* **Stored records**:
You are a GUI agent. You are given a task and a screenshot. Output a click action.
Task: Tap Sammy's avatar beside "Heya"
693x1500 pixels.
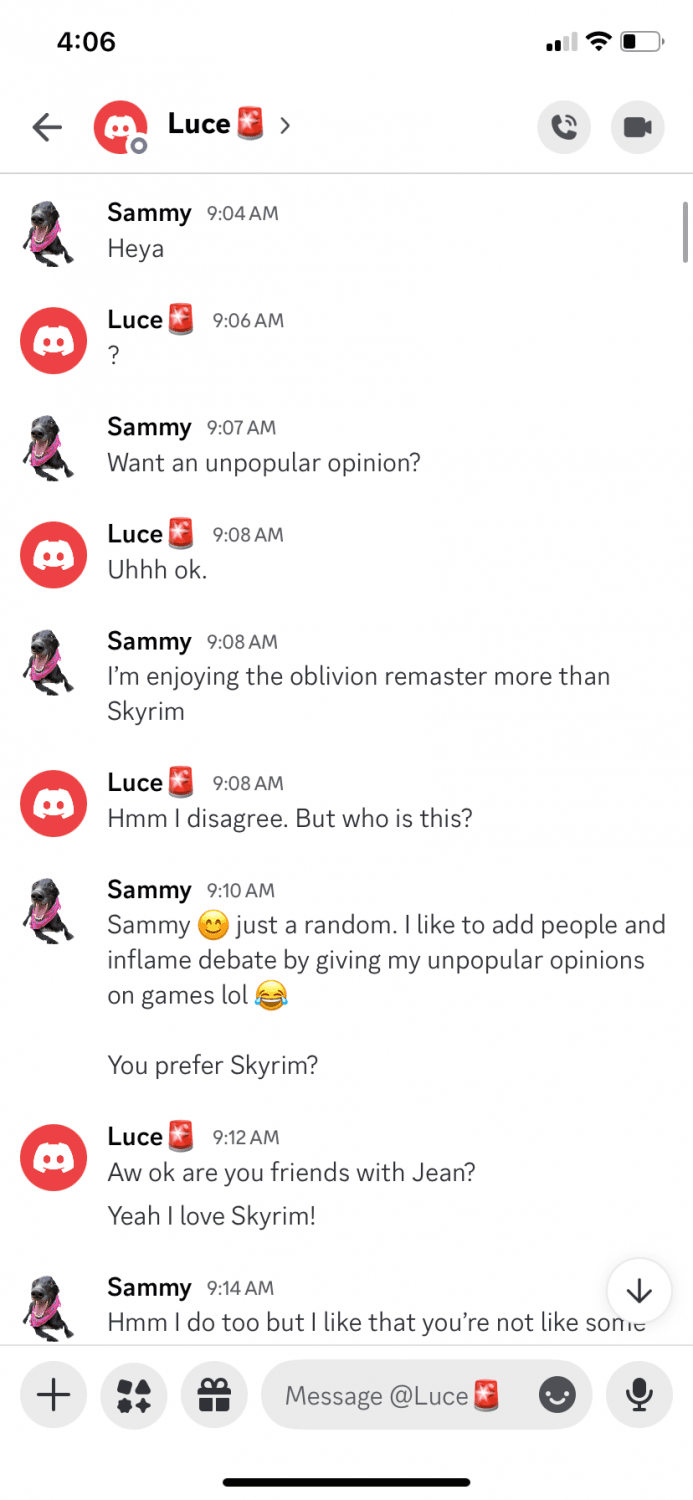[x=47, y=231]
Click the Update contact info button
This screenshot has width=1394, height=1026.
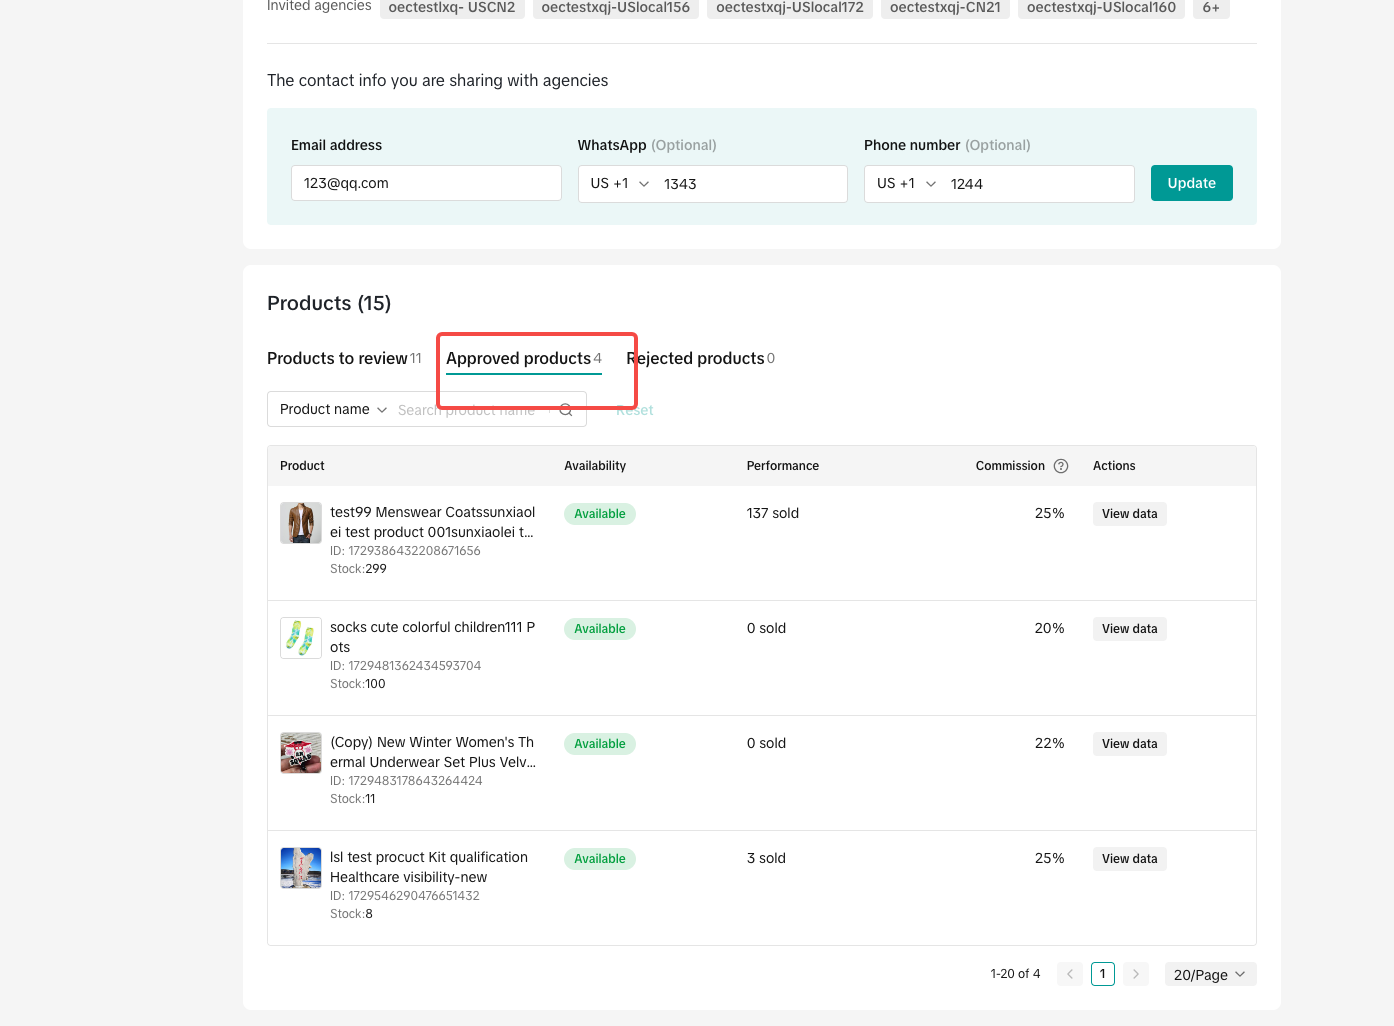coord(1191,183)
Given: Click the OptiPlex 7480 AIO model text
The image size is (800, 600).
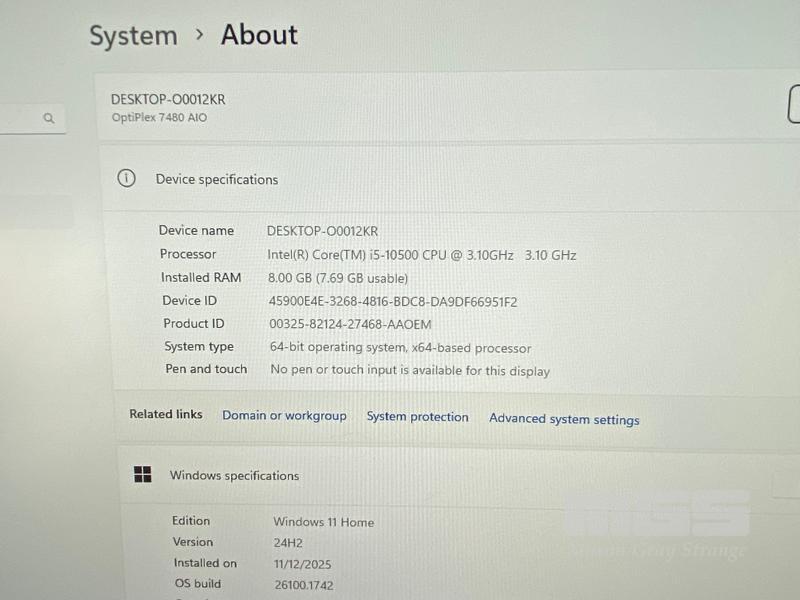Looking at the screenshot, I should [x=160, y=118].
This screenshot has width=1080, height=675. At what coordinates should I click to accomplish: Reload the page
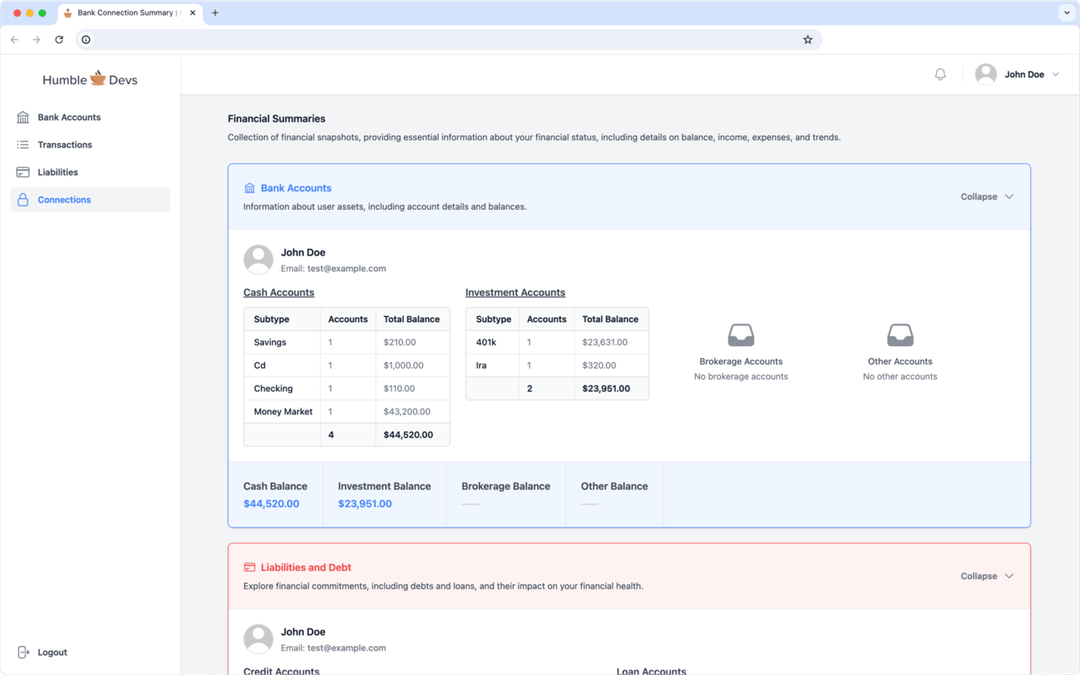tap(58, 40)
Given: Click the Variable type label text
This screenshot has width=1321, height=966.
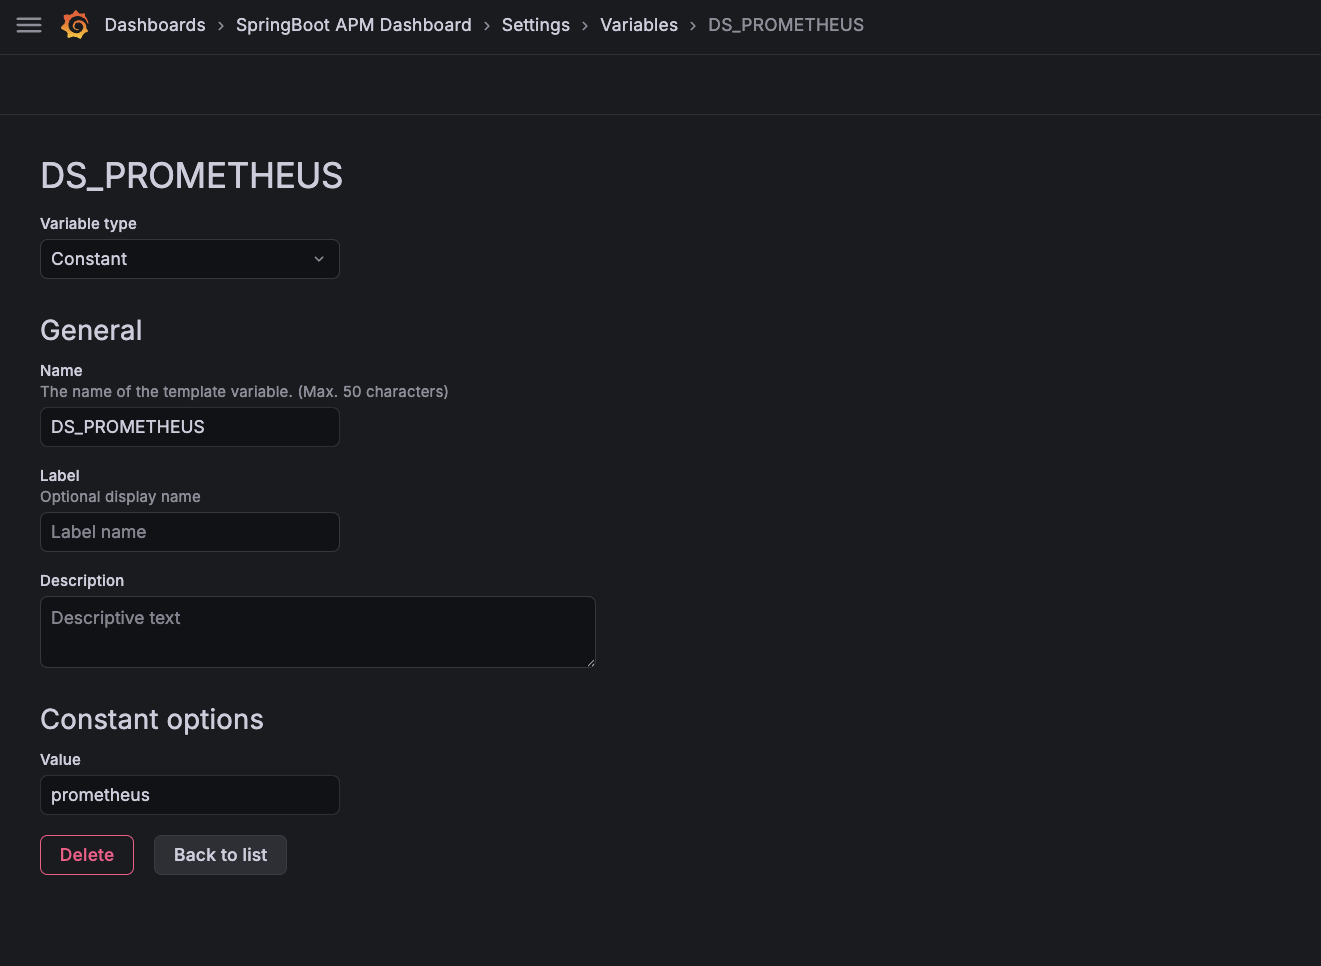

* **Work required**:
Give back the records above word for word, minus any image they hold.

* **Expected output**:
You are a GUI agent. You are given a task and a screenshot. Output a click action.
Task: Tap Sammy's avatar beside "Heya"
693x1500 pixels.
[x=47, y=231]
Click the Update contact info button
This screenshot has width=1394, height=1026.
coord(1191,183)
Given: Click the OptiPlex 7480 AIO model text
The image size is (800, 600).
Looking at the screenshot, I should [x=160, y=118].
This screenshot has width=1080, height=675. At what coordinates should I click to accomplish: Reload the page
tap(58, 40)
Given: Click the Variable type label text
This screenshot has width=1321, height=966.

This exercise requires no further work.